2020.08.19
第2章3HIS hair clinicでの研修 バナナ
日本を発って1週間後の2011年3月11日の夜。私はクリニックの2階の部屋で日課となっていたガンを打つ練習をしていた。階下から呼ばれて降りるとイアンや他のスタッフがテレビの前に集まっていた。「日本がえらいことになってるぞ。あなたの家は大丈夫か?」イアンが私に言った。画面には東日本大震災の津波の映像が繰り返し流されていた。
3月4日に日本を発ちロンドンで通訳の田中君(8〜9話参照)と合流し、バーミンガムのHIS hair clinicに向かった。2週間程度の滞在予定で研修と日本でのフランチャイズ契約の打ち合わせが今回の渡英の目的だった。到着の翌朝から研修の開始だったがクリニックにはイアンとランビアの他に新たに3名の施術者がいた。他にも経理や総務の担当者もいてどうやらHIS Hairは益々繁盛しているみたいだった。実際、研修初日の朝から客が入れ替わり立ち替わりで3名の施術者全員が夜までフル稼働だった。

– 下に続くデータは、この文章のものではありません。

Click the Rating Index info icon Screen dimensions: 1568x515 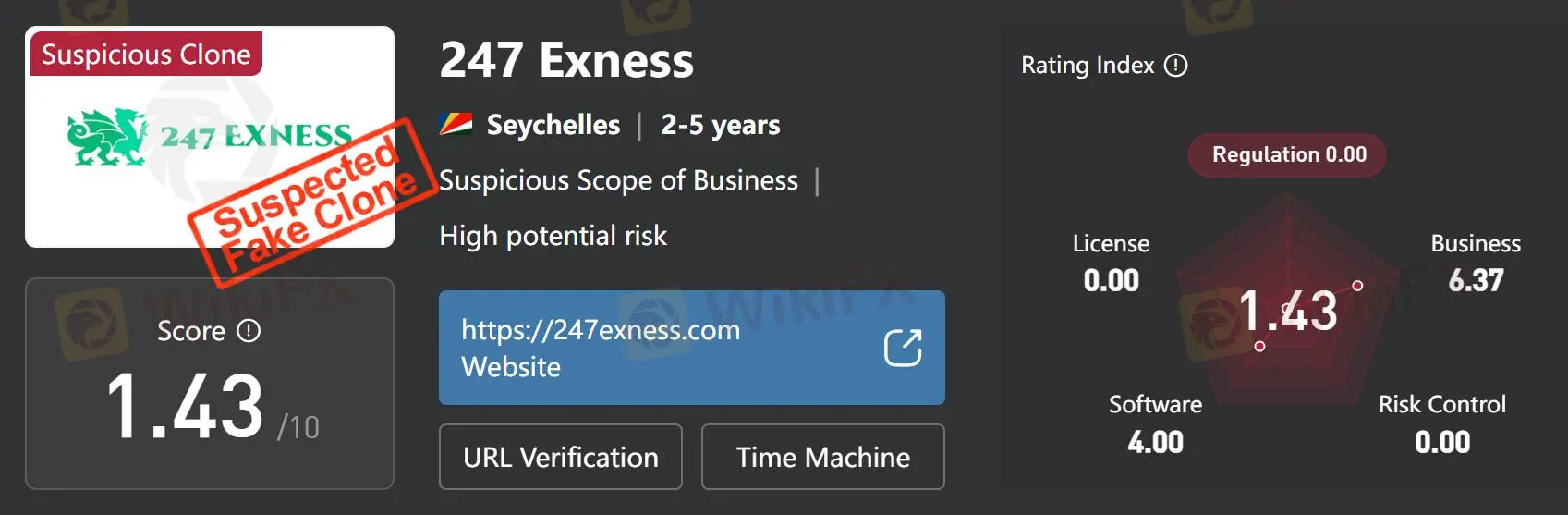[1175, 66]
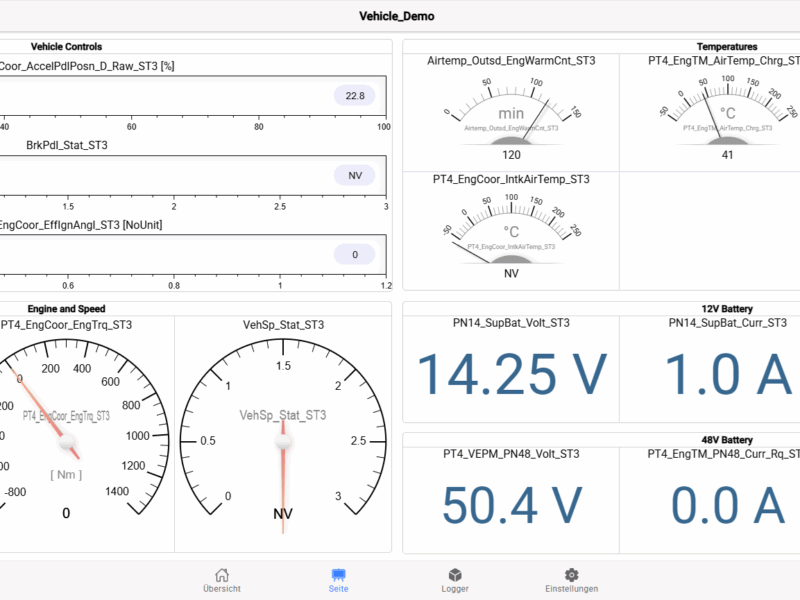Viewport: 800px width, 600px height.
Task: Open the Übersicht home icon
Action: [221, 575]
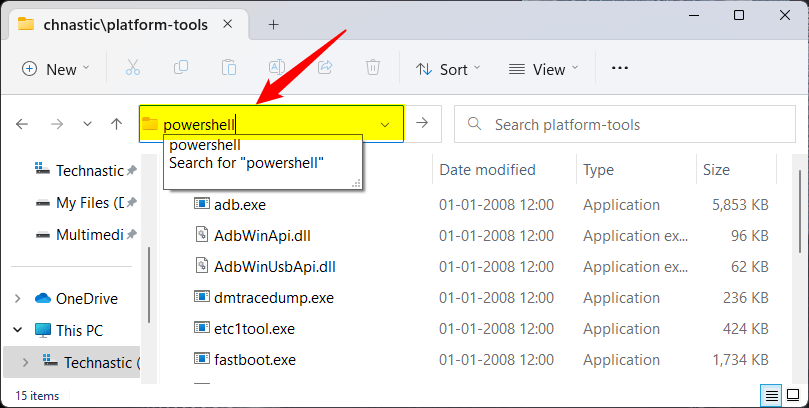The height and width of the screenshot is (408, 809).
Task: Switch to large thumbnails view in status bar
Action: coord(793,395)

新たに入っていた施術者はそれぞれポール(Paul Clark)、デーモン(Damon Ashcroft)、ザンク(Zang Miah)。今は3人ともHISを離れ、ポールとデーモンはbrandwoodclinicというイギリスではHIS Hairに次ぐSMP(scalp Micro pigmentation)クリニックに、ザンクはカリフォルニアでZANG SMPというクリニックを営んでいる。彼らとは10年近く経った今でもSNSでたまに連絡を取り合う仲だ。とにかくこの3人の先輩施術者に付いて学ぶ事になった。施術の準備と後片付けを手伝い、施術中はインクを持ってサポートしながら彼らの施術の様子=ガンの持ち方、動かし方は元より全ての一挙一動を目に焼き付けた。疑問点はその都度メモし、施術後に通訳の田中君を交えて質疑応答の時間を割いてもらった。
*余談になるがbrandwood clinicはHIS hairからの派生クリニックだ。代表のサイモンレーン(Simon Lane)という人物もHIS出身だし、その後ポール(Paul Clark)が合流、最近デーモン(Damon Ashcroft)も移籍し、他も含めメインの施術者は全員HIS Hair出身者だ。それが理由かどうかは知らないが両社は仲が悪い(笑)イギリス以外でも世界の著名なSMPクリニックにはHIS hair出身者が多い。現在世界に41拠点もあるからその中で有能な施術者は独立していくのだろうし、ある意味でHIS hairの技術が現在のヘアータトゥーの世界基準となっているということの証だと思う。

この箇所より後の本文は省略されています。